French Electricity Provider Fined for Using Weak MD5 Algorithm to Store User Passwords

The French data protection authority penalized Électricité de France €600,000 on Tuesday for failing to comply with the General Data Protection Regulation (GDPR) of the European Union.

The electric utility was accused of violating European law by retaining the passwords for more than 25,800 accounts and hashing them using the MD5 technique as recently as July 2022, according to the Commission Nationale de l’Informatique et des Libertés (CNIL).

Notably, the message digest technique MD5 is regarded as cryptographically broken as of December 2008 because of the possibility of collision attacks.
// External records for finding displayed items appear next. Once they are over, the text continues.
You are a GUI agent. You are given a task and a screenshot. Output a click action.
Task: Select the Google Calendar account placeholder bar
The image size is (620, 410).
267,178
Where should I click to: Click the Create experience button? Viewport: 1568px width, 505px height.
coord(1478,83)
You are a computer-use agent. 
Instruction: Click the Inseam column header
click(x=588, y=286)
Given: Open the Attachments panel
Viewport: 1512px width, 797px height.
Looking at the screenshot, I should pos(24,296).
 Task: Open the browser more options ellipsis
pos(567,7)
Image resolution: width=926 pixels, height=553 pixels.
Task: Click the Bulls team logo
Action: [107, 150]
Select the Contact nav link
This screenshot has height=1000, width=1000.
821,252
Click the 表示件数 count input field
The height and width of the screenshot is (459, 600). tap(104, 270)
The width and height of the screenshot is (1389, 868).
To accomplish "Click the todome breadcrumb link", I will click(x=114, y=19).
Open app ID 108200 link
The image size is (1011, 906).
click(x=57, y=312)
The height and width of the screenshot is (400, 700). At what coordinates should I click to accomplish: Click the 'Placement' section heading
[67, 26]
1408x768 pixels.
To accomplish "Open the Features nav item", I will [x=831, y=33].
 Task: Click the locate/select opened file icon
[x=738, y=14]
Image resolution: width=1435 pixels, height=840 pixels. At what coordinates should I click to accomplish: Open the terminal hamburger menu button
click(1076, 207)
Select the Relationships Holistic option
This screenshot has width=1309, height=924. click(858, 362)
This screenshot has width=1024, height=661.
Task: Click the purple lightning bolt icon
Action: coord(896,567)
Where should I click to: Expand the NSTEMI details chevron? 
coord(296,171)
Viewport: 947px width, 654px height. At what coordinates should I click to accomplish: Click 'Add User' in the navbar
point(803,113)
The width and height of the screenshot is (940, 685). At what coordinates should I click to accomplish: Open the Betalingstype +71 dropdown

The regulator also pointed out that 2,414,254 customer accounts’ passwords had simply been hashed, not salted, putting the account holders at risk of online threats.

The investigation also charged EDF with violating GDPR data retention regulations and giving “inaccurate information on the origin of the data obtained.”

The fine’s amount was determined “taking into account the breaches observed and the company’s cooperation and all the actions it has taken during the proceedings to seek compliance with all the alleged breaches,” the CNIL stated.

Less than two weeks prior, the CNIL penalized Discord €800,000 for failing to uphold data retention policies for inactive accounts and enforce strong password policies. The fines are now being issued.